▸ Te lezen fragment
■ ■ ■

Deze verstilde woorden die het laatste restje leven bezingen, ontlokken ook mij een glimlach.

Roth beschreef in de roman Everyman (2006) de fysieke en mentale aftakeling van de mens, het lot van wie niet jong sterft. Voor ‘every man’ of elke mens wordt op het eind van zijn leven, in het deurgat van de dood, de balans opgemaakt. Hoe daarmee om te gaan? Ook al vertoont de hoofdpersoon in Alleman (Ned. vertaling) veel overeenkomst met de auteur; het gegeven ontstijgt het persoonlijke waardoor het een universele dimensie krijgt. Everyman is een knipoog naar het middeleeuwse toneelstuk Elckerlyc waarin elke sterveling op het eind van zijn leven verantwoording moet afleggen voor zijn daden. Het hoofdpersonage Elckerlyc zoekt vergeefs gezelschap voor die laatste reis.

De joodse identiteit en de politieke cultuur in de Verenigde Staten lagen Roth nauw aan het hart en komen veelvuldig voor in zijn werk. Portnoy’s Complaint  (1969) en The plot against America (2004) illustreren beide interesses.

Zijn kijk op zijn joodse achtergrond, in het begin van zijn carrière beschreven in soms nogal ontluisterende kortverhalen, wordt eind jaren vijftig niet meteen bejubeld door de joodse goegemeente in New York. In Portnoy’s klacht verwoordt hij wat het betekent om op te groeien in een joods-Amerikaans gezin in de maatschappelijke context van de Amerikaanse samenleving in de periode rond en tijdens de Tweede Wereldoorlog. Roth balanceert telkens op geniale wijze op dat wankele koord tussen het kleine leven en de grote wereld, zonder het evenwicht te verliezen. Hij schreef een aantal romans met als hoofdpersoon Nathan Zuckerman, zijn alter ego. Dat liet hem toe zijn persoon en werk als buitenstaander te bekijken.

■ ■ ■

▸ Aangeleverd materiaal
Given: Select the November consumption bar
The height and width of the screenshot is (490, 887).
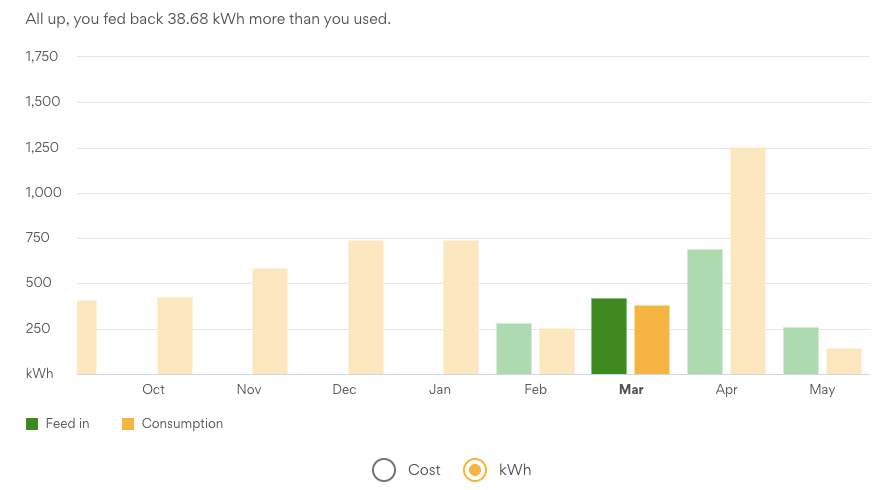Looking at the screenshot, I should point(270,321).
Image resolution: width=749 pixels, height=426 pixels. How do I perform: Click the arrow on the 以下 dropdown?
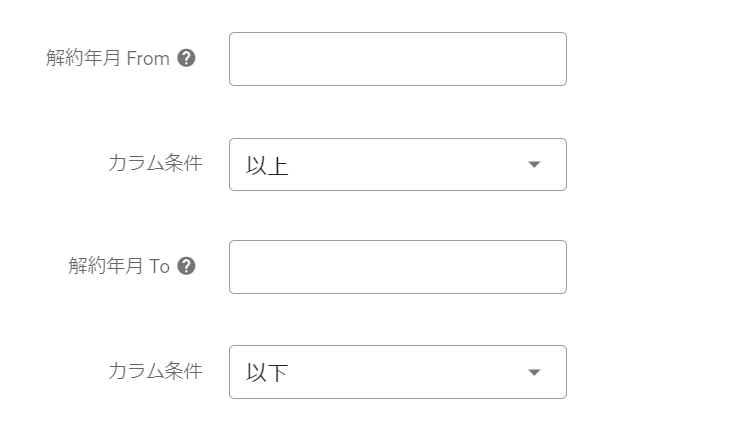[x=534, y=372]
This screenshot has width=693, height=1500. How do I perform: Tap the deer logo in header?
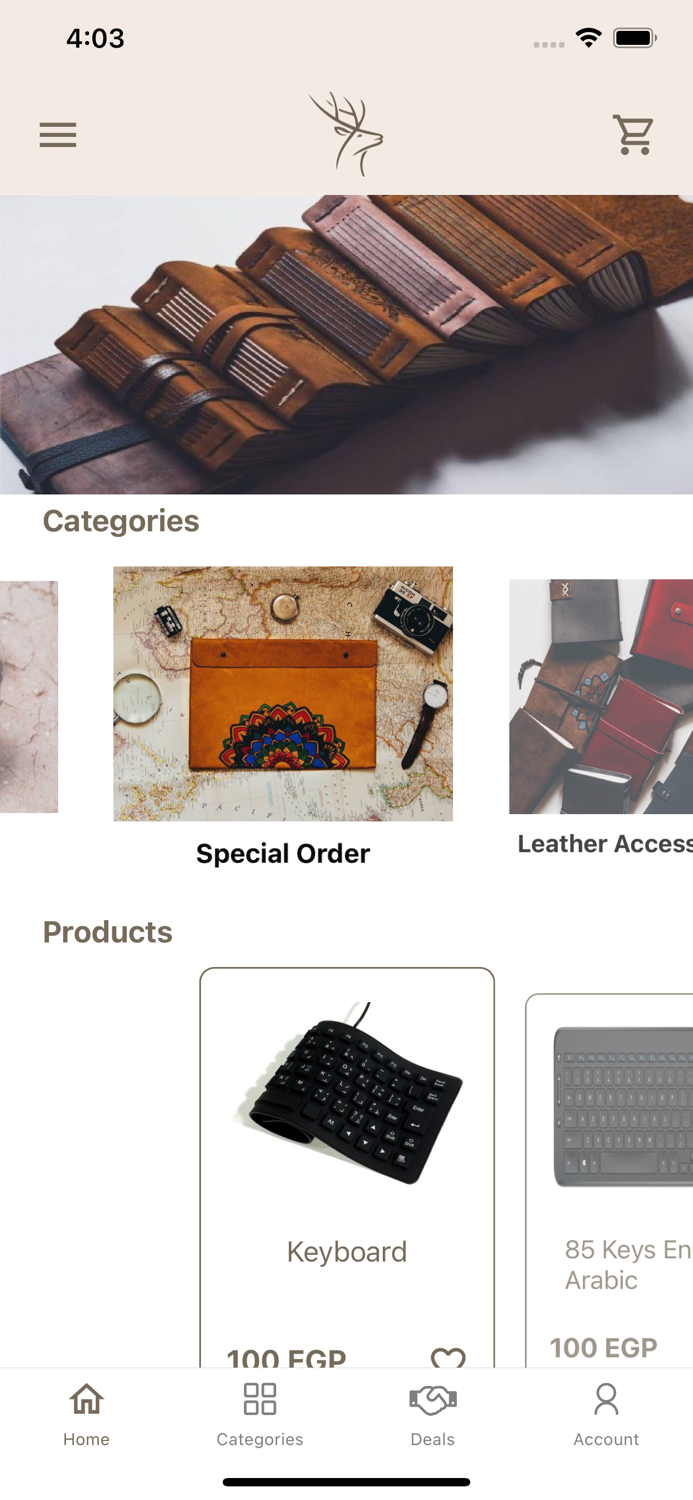click(346, 134)
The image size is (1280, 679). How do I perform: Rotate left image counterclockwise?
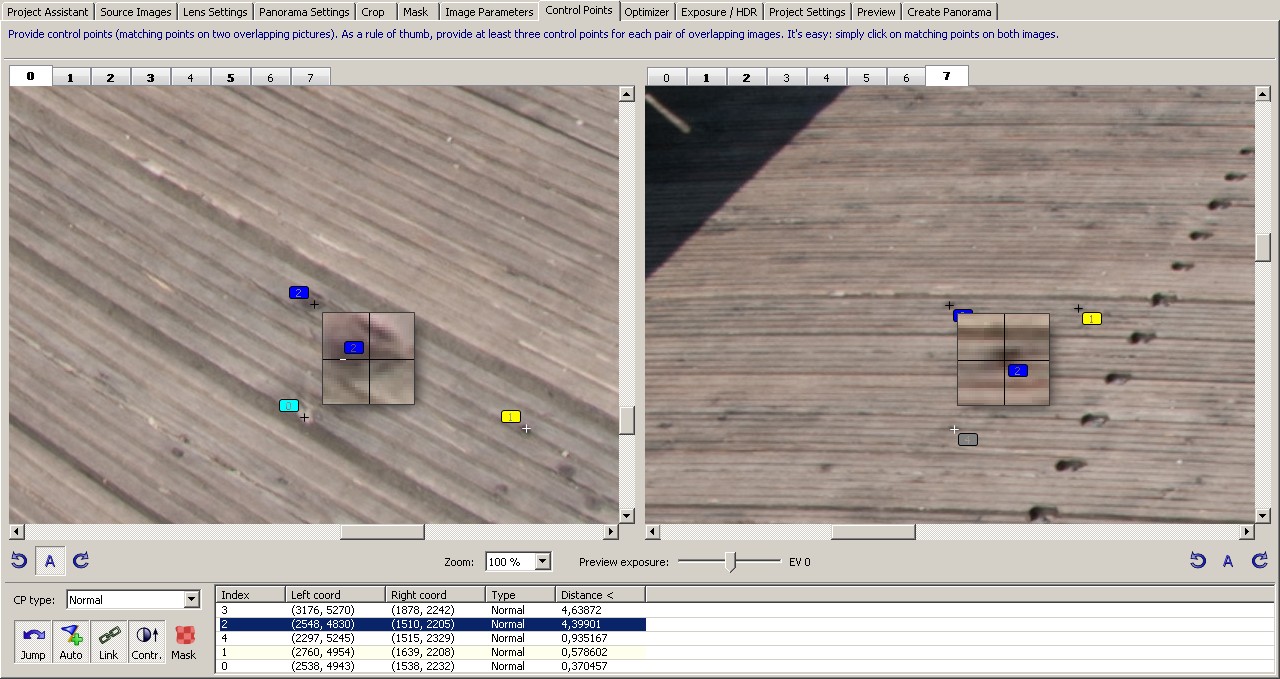[x=19, y=561]
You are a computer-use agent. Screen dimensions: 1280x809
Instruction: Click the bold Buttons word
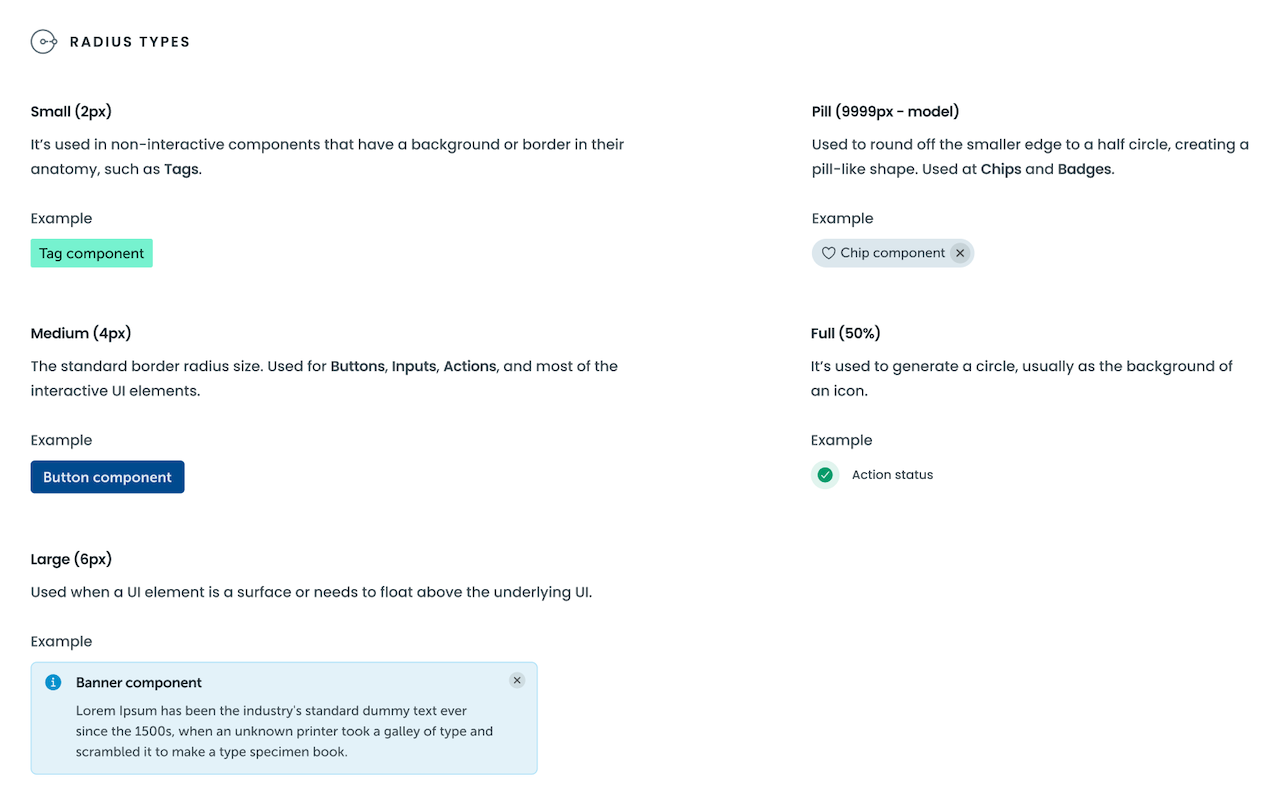pyautogui.click(x=357, y=366)
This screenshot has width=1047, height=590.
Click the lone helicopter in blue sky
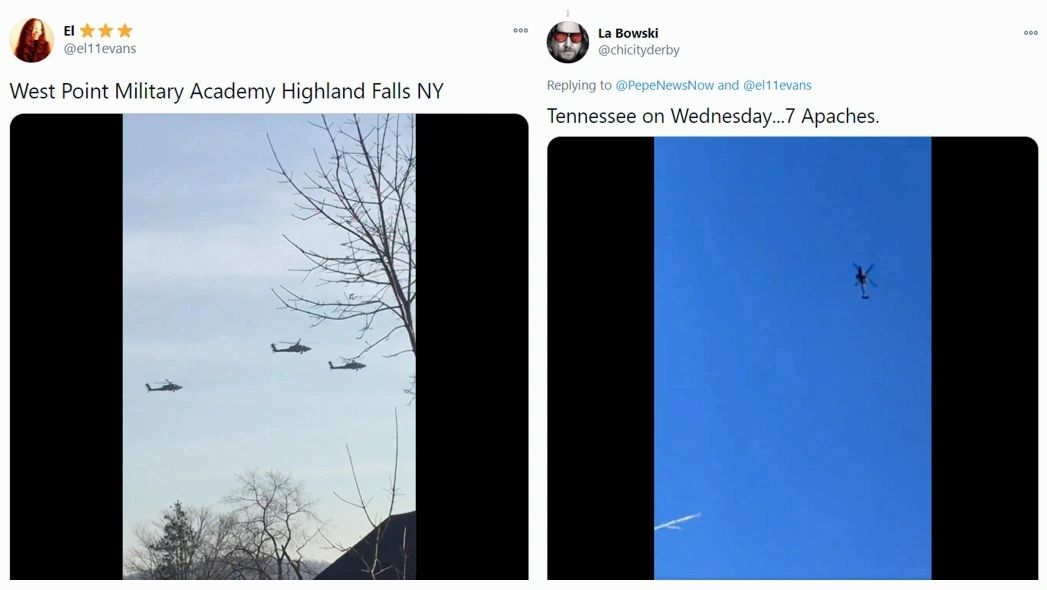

■ ■ ■

▸ Omschrijving opdracht
Vertaal de volgende zin uit het fragment over Roth in het Engels: "Het hoofdpersonage Elckerlyc zoekt vergeefs gezelschap voor die laatste reis."

▸ Antwoord opdracht
The main character Elckerlyc seeks company for that last journey in vain.